Trump-backed WLFI token falls 12% to record lows after team defends multi-million lending position

World Liberty Financial’s WLFI token fell about 12% in the last 24 hours after the Trump-linked crypto venture posted a thread on X defending its lending position on Dolomite, the DeFi protocol whose co-founder advises WLFI.

The thread came in response to CoinDesk’s reporting that WLFI had deposited its own governance token as collateral, borrowed stablecoins against it, and drained the USD1 lending pool to the point where other depositors could not withdraw.

WLFI did not dispute the transactions, but instead argued that the position was intentional and beneficial.

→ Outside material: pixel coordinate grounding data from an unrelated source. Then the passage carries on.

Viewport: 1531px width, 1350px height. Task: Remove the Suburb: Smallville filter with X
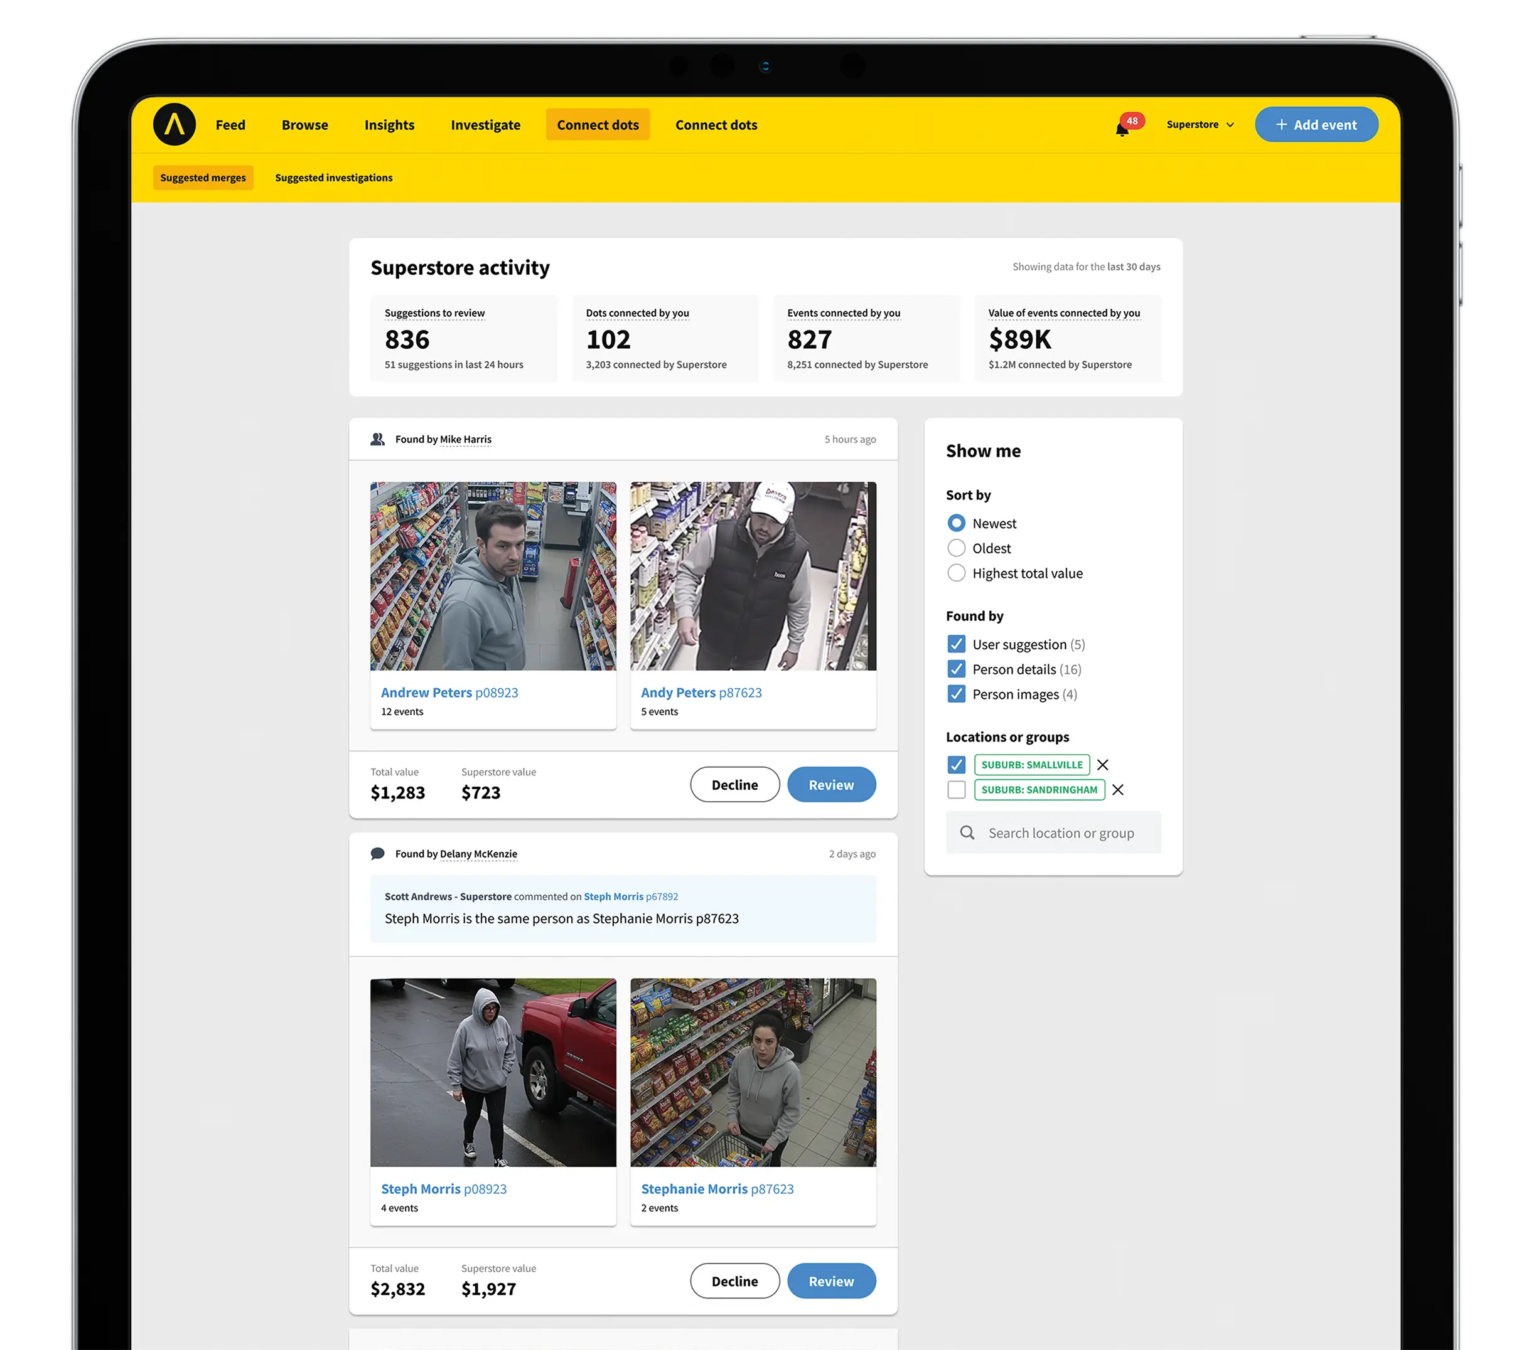pyautogui.click(x=1102, y=764)

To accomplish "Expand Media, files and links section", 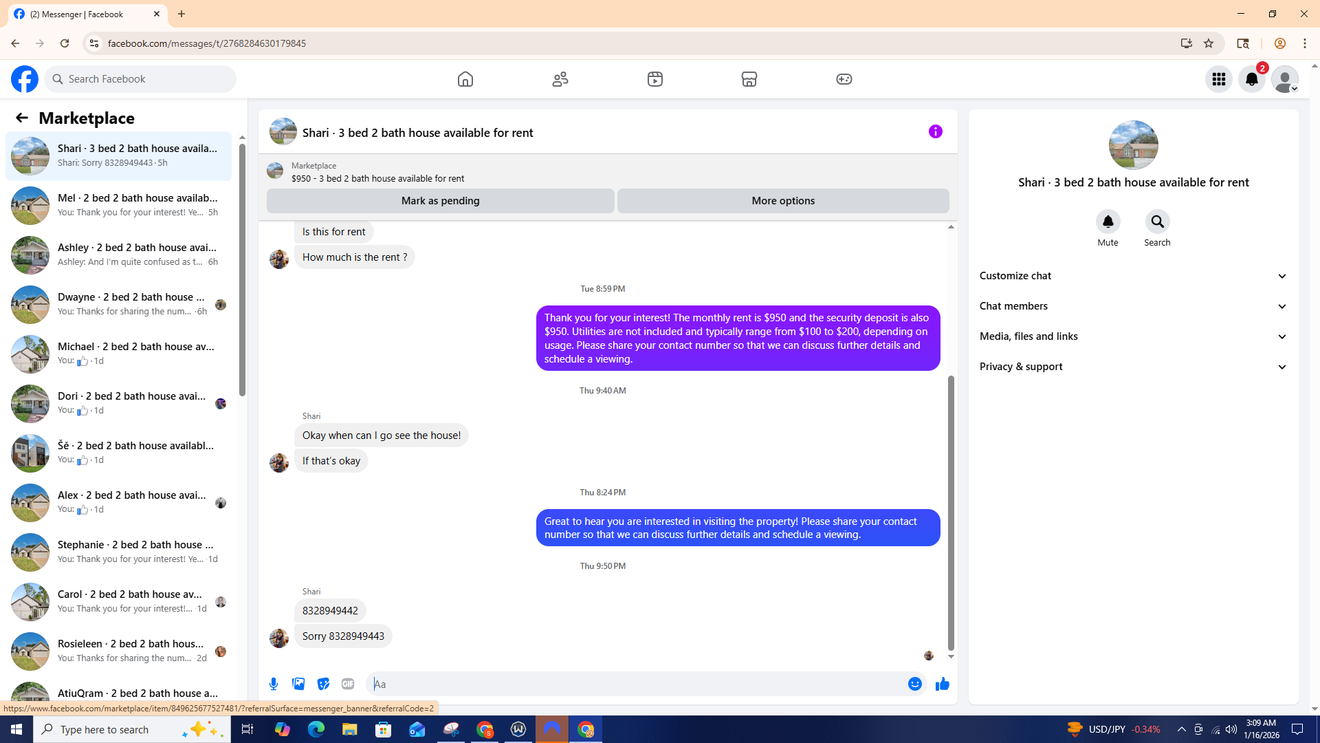I will [1133, 336].
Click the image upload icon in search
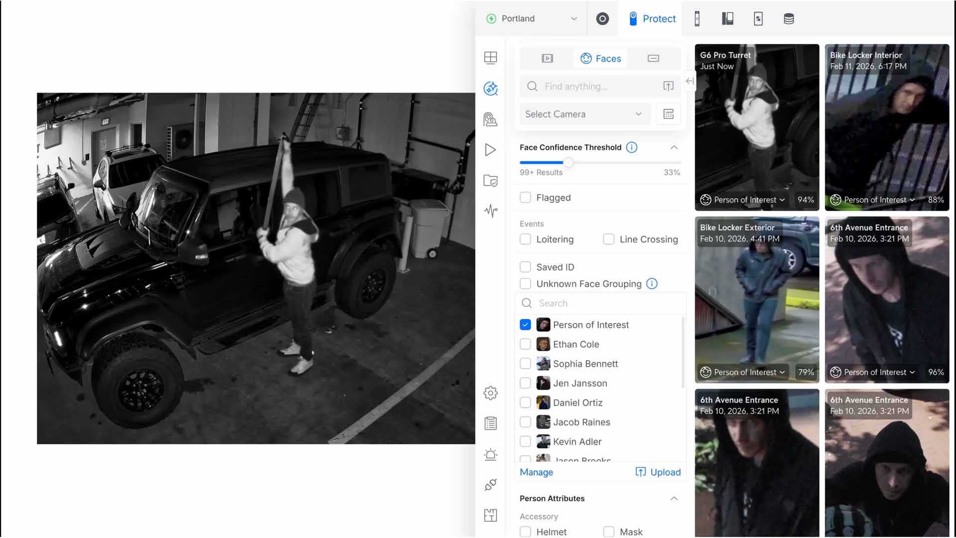Image resolution: width=956 pixels, height=538 pixels. tap(668, 86)
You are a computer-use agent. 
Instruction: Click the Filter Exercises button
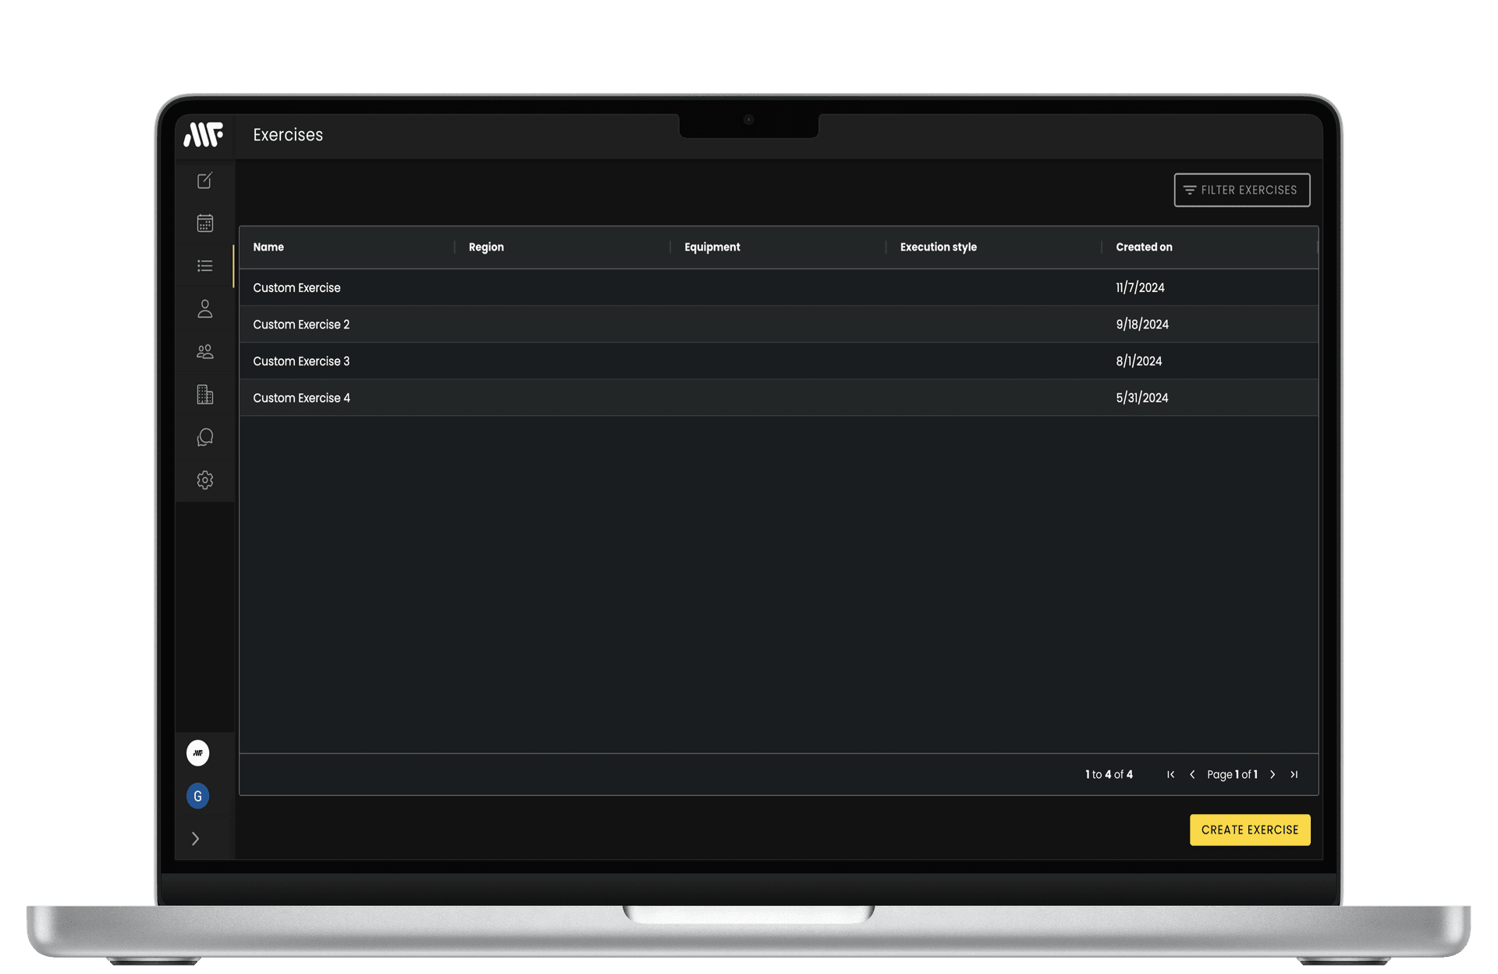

“We are one of the largest suppliers and borrowers on WLFI Markets,” the X account wrote. “Yes, we collateralized WLFI and borrowed stablecoins. No, we are nowhere near liquidation, and frankly, even if the markets moved dramatically against us, we simply wanted to provide more collateral.”

The statement that WLFI would add more of its own token as collateral to avoid liquidation highlights, rather than addresses, the concern raised in CoinDesk’s reporting.

Adding more WLFI to support a position denominated in WLFI on a protocol recommended by WLFI’s own advisor is a form of circularity that investors may want to watch out for.

Framing its role as an “anchor borrower,” WLFI said the borrowing generates returns for other users at a time when traditional markets are not offering much. The team revealed $65.58 million in open market buybacks of 435.3 million WLFI tokens at an average price of $0.1507 over the past six months, and said a government proposal to unlock tokens for early holders would be announced next week.

The token is now trading around 48% below the repurchase average, meaning WLFI’s own purchases of the Treasury are significantly underwater.

WLFI has now hit its lowest level since launch in 2025.

Meanwhile, another three billion WLFI tokens are sitting in an intermediate wallet after the Treasury transferred them on April 2nd and April 7th. That stash is worth about $234 million in current prices, down from $266 million a week ago.

The math works against WLFI on all sides if these tokens follow the same path into Dolomite. Lower prices mean less borrowing power per token, and depositing more tokens to borrow more stablecoins from a pool that is already nearly drained makes it harder for other depositors to withdraw. The security backing the position becomes even more concentrated in a token that just lost 12% in a day.